Requiring employees to wear AMTs and subjecting them to dataveillance, while denying them union rights, takes away the consent essential for the positive use of digital arm-band devices. Members say it is human automation – they are kind of robots with no say.
GMB says we need to work on improving ergonomics for our members and seek to ensure that Amazon pays proper taxes. In 2006, Amazon transferred its UK business to Luxembourg and reclassified its UK operation as simply an ‘order fulfilment’ business to qualify for lower taxes.
The Luxembourg office employs 380 people. The UK operation employs 15,000. GMB has called for this abuse to stop.
Meanwhile, responding to Wednesday’s publication by the Equality and Human Rights Commission of The Invisible Workforce: Employment Practices in the Cleaning Sector TUC General Secretary Frances O’Grady said: ‘This report shines a light on British businesses’ dirty secret – the appalling conditions faced by those who clean their offices and workplaces.
‘Cleaners across Britain face poverty wages, job insecurity and a lack of respect from their employer. Many do not get their legal entitlements to holiday pay or the minimum wage, and tackling this injustice by speaking up and joining a union often results in further persecution.
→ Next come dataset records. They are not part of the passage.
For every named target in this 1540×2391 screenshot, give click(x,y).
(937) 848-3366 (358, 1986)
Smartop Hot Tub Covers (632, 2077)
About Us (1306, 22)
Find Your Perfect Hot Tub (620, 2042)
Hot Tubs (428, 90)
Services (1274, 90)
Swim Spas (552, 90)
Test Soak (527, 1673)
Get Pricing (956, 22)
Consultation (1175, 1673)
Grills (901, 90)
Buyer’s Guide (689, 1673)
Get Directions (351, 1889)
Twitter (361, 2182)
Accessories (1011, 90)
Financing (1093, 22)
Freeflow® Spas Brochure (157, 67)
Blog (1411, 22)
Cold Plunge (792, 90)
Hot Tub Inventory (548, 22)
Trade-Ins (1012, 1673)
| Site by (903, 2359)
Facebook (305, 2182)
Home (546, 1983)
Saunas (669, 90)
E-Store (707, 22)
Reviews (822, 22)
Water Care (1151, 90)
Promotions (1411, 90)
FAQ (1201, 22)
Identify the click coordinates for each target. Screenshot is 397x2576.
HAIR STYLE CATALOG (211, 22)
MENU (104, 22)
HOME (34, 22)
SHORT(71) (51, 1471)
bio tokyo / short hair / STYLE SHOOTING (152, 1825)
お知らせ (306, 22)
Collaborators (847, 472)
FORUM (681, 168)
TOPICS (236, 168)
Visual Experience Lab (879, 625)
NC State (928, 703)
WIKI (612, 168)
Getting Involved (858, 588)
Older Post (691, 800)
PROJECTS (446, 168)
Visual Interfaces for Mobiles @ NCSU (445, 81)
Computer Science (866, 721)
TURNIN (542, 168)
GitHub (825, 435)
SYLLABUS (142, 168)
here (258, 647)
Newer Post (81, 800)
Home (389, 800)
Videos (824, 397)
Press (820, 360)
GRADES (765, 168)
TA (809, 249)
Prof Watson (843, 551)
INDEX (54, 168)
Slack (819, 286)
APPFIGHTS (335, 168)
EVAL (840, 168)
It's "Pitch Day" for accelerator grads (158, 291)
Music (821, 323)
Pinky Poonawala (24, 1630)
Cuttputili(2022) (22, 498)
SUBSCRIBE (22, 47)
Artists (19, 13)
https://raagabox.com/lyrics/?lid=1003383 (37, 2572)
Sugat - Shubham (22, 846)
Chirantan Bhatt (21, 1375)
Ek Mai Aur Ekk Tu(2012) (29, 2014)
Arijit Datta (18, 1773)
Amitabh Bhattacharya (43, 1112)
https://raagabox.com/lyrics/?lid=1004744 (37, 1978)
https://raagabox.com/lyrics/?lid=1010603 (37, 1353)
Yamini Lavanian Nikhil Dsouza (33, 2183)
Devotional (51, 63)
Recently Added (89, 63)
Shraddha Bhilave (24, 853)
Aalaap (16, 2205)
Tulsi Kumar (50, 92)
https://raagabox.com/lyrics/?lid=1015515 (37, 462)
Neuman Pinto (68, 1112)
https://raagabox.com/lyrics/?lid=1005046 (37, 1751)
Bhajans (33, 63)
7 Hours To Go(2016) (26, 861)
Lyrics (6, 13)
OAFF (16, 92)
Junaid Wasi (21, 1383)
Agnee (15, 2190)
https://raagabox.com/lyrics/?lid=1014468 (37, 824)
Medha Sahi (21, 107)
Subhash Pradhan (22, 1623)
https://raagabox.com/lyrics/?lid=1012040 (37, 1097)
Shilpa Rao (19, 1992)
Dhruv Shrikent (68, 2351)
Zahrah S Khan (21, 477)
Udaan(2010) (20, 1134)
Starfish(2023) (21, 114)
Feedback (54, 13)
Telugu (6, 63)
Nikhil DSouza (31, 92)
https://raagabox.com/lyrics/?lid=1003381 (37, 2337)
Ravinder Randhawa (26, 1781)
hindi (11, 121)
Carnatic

‘Agencies who employ cleaners – as well as the millions of businesses who use their services – have a duty of care to ensure cleaning staff are treated fairly. Living wage contracts are a great place to start.’
The non-domestic cleaning workforce is largely made up of women, migrant and older workers. Significant numbers of cleaners said they received no support when they complained of being harassed or bullied, and some said they were punished with extra work or worse duties for raising concerns.
Others said they were afraid to report problems for fear of losing their jobs, and a few workers said they were threatened with dismissal when they told their employer they were pregnant.
Despite the £8 billion contribution the cleaning industry makes to the British economy each year, large numbers of cleaners reported problems with under-payment or non-payment of wages.
This can drive them into poverty and indebtedness. The report identified examples of workers being sacked for complaining about not being paid in full and on time.
The industry has been the subject of extensive outsourcing since the 1970s and price competition has led to a general downward pressure on wages and working conditions.